Según la reseña sobre Levantones, ¿cuántas crónicas reúne el autor en ese libro?
── Texto proporcionado ──
Elena Méndez
Javier Valdez Cárdenas (Culiacán, 1967) se ha caracterizado por
humanizar a las víctimas del narcotráfico. Esas que de manera tan
insensible llamó el mandatario mexicano “daños colaterales”, de la
absurda guerra que emprendió para legitimarse a los ojos del pueblo.
El periodista sinaloense, corresponsal del diario La Jornada y
reportero fundador del semanario Ríodoce, fue reconocido en 2011 con el
Premio a la Libertad de Prensa que otorga el Comité para la Protección
de Periodistas con sede en Nueva York.
En Levantones. Historias reales de desaparecidos y víctimas del narco
(Aguilar, 2012), el autor compila 33 crónicas estremecedoras donde se
registra la desventura de dichos personajes: el que siembra la mota, el
que la vende, el que la consume. El de la madre buscando al hijo del que
ya nada sabe. El de la buchona que ha conocido el vértigo junto a su
amante sicario. El del muchachito confundido con el maleante que debe
morir.
Como se explica en el prólogo: “El narco arrasa con todo. Con la siembra
de la droga también siembra la violencia, las ejecuciones de inocentes,
las venganzas más atroces, el dolor más cabrón que el ser humano puede
soportar: si el hecho de tener un ser querido asesinado es una astilla
feroz en el alma, no saber si está vivo es una pesadilla con ojos
abiertos, una amargura cotidiana que atenaza”.
En la capital sinaloense, considerada la cuna del narcotráfico por
antonomasia, ocurren gran parte de los casos que el autor registra. La
violencia no discrimina; ya resulta ingenuo asegurar aquello de “el que
nada debe, nada teme”, porque ya miles la han pagado, debiéndola o sin
deberla. Y sus restos no hallan la paz ni un refugio decoroso porque
aparecen vueltos cachitos, tirados en lotes baldíos, o son confiscados
de la morgue.
───
── Material mostrado ──
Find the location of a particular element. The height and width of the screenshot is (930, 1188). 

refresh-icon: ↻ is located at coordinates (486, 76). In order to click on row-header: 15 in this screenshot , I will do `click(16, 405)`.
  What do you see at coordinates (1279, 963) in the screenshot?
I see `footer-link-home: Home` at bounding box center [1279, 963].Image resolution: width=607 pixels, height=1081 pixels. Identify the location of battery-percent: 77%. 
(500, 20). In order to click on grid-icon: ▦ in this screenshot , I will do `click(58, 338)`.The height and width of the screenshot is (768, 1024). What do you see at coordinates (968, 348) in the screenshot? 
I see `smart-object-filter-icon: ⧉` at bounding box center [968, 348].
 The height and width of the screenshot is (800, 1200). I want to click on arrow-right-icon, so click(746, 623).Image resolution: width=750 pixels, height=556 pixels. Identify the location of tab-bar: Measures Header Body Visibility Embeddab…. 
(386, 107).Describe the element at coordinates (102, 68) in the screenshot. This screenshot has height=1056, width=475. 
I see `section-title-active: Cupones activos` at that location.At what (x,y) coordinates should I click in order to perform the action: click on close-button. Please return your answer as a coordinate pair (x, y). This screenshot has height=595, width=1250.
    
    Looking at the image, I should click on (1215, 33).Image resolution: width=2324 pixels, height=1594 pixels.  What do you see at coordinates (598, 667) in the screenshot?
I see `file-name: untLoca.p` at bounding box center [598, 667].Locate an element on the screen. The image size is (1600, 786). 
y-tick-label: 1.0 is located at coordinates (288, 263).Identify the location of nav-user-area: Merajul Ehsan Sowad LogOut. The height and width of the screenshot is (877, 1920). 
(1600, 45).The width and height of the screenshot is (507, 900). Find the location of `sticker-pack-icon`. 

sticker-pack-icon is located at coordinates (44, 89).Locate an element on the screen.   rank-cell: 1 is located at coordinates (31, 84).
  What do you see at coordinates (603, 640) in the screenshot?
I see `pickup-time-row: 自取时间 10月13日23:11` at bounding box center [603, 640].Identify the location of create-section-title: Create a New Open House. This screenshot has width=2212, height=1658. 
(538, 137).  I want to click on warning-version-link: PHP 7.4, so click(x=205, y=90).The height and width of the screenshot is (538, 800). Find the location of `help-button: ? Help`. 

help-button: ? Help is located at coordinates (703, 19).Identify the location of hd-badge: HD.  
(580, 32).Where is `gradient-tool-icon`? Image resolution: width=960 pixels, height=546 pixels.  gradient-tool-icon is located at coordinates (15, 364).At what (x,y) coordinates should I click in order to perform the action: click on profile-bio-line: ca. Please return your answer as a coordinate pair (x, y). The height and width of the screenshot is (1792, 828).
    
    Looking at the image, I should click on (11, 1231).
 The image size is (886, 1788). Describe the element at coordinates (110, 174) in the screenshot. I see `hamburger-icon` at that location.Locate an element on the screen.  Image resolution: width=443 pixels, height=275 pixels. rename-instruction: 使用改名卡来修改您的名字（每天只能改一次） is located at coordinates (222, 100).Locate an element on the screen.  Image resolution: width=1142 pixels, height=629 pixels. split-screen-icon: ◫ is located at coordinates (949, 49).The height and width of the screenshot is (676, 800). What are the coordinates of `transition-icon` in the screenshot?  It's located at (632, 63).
───
_Ejercicio resuelto_
Reúne 33 crónicas.